[Begin Source excerpt]

A FIRST AMENDMENT TO THE CONSTITUTION ACT

    Note: The Constitution Act, 1982, and The British North America Act, 1867 (an act of the British Parliament) are Canada's constitution. They're readily available on the internet for those interested.

Frivolity, posturing, panic, ignorance and cynicism are all reasons why laws come into being. And then we are stuck with them. Unlike most things laws can be created with much less time, money, effort and thinking than it takes to destroy, or in this case, repeal them. Laws become albatrosses around the shoulders of the body politic. It is nearly impossible to rid ourselves of our repressive drug, prostitution, pornography and sex laws which began as little more than righteous whims and good intentions.

Many years ago there used a novelty feature in the printed media called It's the Law which contained quaint and exotic laws and by-laws in existence around the world. It would include such things as merchants being required to install hitching posts in front of their premises so horses would not be wandering in the street. Periodically some of these archaic pieces of legislation are repealed but unless their absurdity has become patent to all they can still impact on citizens. We have a number in our Criminal Code such as a prohibition on crime comics which resulted from a hyped panic some years ago that our parliamentarians found irresistible.

New crimes are often created frivolously without any debate such as a few years ago when the possession of khat, a mildly stimulating leaf from East Africa, was made illegal merely as just good legislative housekeeping. Canada was doing some peacekeeping there at the time, and Somalians commonly use it. I don't know if the Somalians were a factor but historically opium was made illegal as it was associated with the Chinese and later marijuana was prohibited largely because it was associated with blacks and their culture. I'm not sure if khat, like marijuana some sixty years earlier was even mentioned by name in Parliament at the time. It is a sad fact that laws which eventually affect many people and become controversial are enacted without any debate of substance on their need.

[End Source excerpt]
[Begin Material provided]

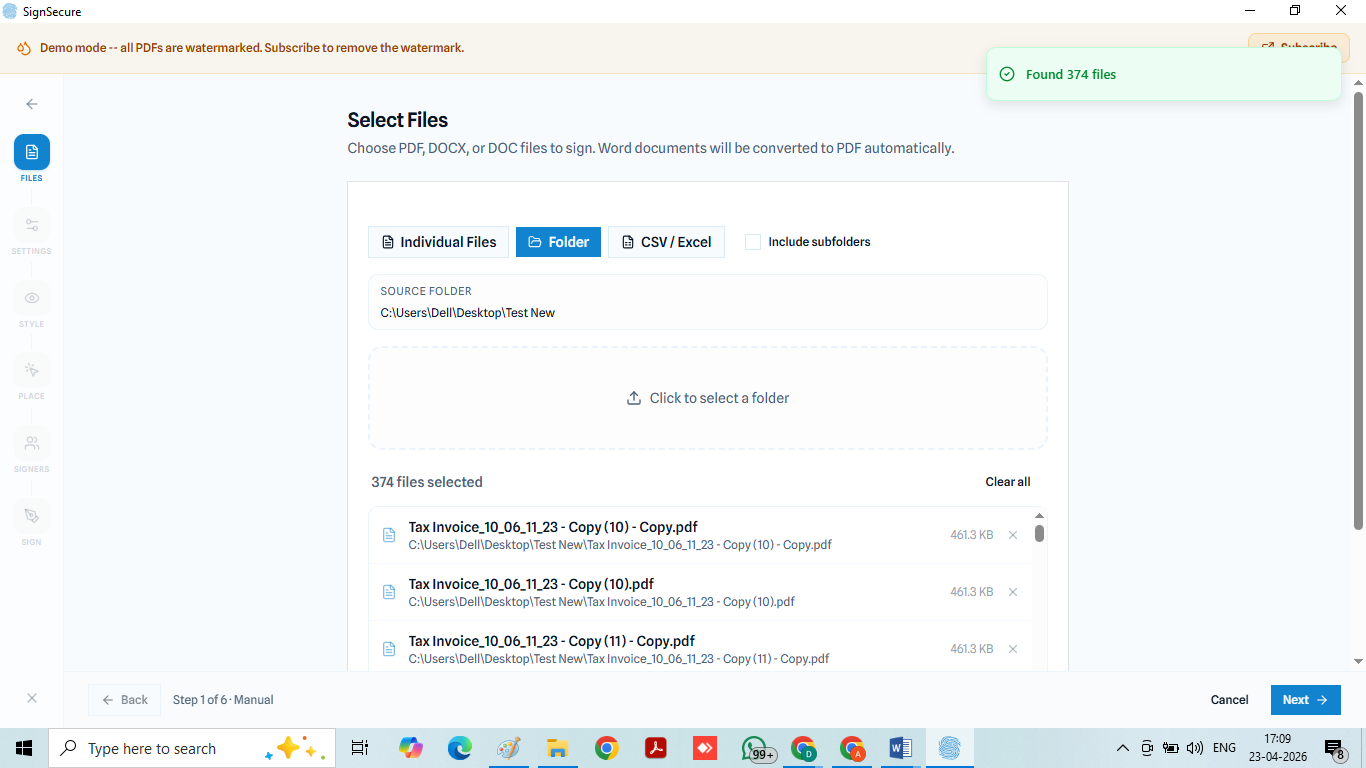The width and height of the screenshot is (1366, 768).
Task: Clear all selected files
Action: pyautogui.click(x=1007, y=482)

[End Material provided]

=== Given instruction 1 ===
Retype the essay on laws between "Frivolity, posturing, panic, ignorance" and "and good intentions.", inclusive.
=== Given instruction 2 ===
Answer from the essay on laws:
(a) Which two acts does the note name as Canada's constitution?
(b) What were merchants required to install in front of their premises?
(c) What leaf from East Africa was made illegal?
Rely only on the essay on laws.

=== Result 1 ===
Frivolity, posturing, panic, ignorance and cynicism are all reasons why laws come into being. And then we are stuck with them. Unlike most things laws can be created with much less time, money, effort and thinking than it takes to destroy, or in this case, repeal them. Laws become albatrosses around the shoulders of the body politic. It is nearly impossible to rid ourselves of our repressive drug, prostitution, pornography and sex laws which began as little more than righteous whims and good intentions.

=== Result 2 ===
(a) The Constitution Act, 1982, and The British North America Act, 1867
(b) Hitching posts
(c) Khat